Mayor de Blasio on Sunday appeared to look past New York’s pivotal April 19 primary, laying out a stark choice in a hypothetical general election between his choice for the Democratic nomination, Hillary Clinton, and GOP front-runner Donald Trump.
“One path is filled with division, negativity. That other path is taking that change that President Obama began. Maybe finally we have those clear lines,” de Blasio said during a Sunday appearance at St. Luke AME Church in Harlem. “I’m supporting Hillary Rodham Clinton. We haven’t had anyone more prepared.”
“The experience is combined with a vision. Hillary Clinton’s platform is the most progressive,” added de Blasio, who endorsed Clinton’s presidential bid in October.
“Show up on Tuesday April 19,” he told churchgoers, referring to the state’s pivotal primary, when 291 Democratic delegates will be at stake. “Let’s give a woman a chance to be a President of the United States. You can change history with your voice.”
Clinton currently leads Sanders in the total delegate count 1,756 to 1,068. To secure the nomination, a candidate needs 2,383 delegates.
During a separate appearance on NBC’s “Meet the Press” that aired Sunday, de Blasio plainly said Clinton was “going to win New York.”
“I feel that more every day.

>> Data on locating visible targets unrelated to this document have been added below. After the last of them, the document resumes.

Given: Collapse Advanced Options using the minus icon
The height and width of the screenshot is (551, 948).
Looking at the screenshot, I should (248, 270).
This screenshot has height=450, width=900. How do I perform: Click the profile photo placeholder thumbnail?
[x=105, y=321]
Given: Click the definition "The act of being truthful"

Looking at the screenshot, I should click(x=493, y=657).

She has a great operation on the ground, a great wellspring of good will from years representing New York.,” he said.
Clinton herself laid out her case for being the party’s best candidate a day earlier during a meeting with the Daily News’ editorial board, a belief she reiterated Sunday during stops at three African-American churches in Queens.
At the churches, Clinton emphasized her achievements and long-standing relationships she and former President Clinton made with the black community during his time in office and during her time as a New York senator.

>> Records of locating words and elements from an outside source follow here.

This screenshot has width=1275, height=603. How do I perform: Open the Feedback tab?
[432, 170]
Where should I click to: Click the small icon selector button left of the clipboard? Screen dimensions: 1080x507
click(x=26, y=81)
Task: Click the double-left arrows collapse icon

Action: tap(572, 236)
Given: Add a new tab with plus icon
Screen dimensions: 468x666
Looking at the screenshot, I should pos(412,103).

During her first stop, at stop Greater Allen AME Cathedral in Jamaica, she pushed the importance of creating jobs and spoke warmly of President Obama.
“I don’t think President Obama gets the credit he deserves,” she told the cheering congregation, listing accomplishments like the Affordable Care Act and improvement in the U.S. economy.
“I want to build on that progress,” she said. “I want to take it further.”
Meanwhile, Sanders, who has won seven of the last eight Democratic contests, maintained Sunday he wasn’t going away without a fight, ripping off a series of licks on his rival during his own slate of appearance in New York and on television.
“She may have the experience to be President of the United States. No one can argue that. But in terms of her judgment, something is clearly lacking,” the Vermont senator said on NBC’s “Meet the Press.”
“When you vote for virtually every trade agreement that has cost the workers of this country millions of jobs, when you support and continue to support fracking, despite the crisis that we have in terms of clean water, and essentially, when you have a super PAC that is raising tens of millions of dollars from every special interest out there, including 15 million from Wall Street, the American people do not believe that that is the kind of president that we need to make the changes in America to protect the working families of this country,” he added.
Sanders, however, again faced questions over not having yet released his tax returns.
“We’ve been busy. We are going to get all of our taxes out. Trust me, there is nothing that is going to surprise anybody,” he said on NBC.
“We will do the best that we can,” added Sanders, who so far, has only released the summary page of his 2014 tax returns.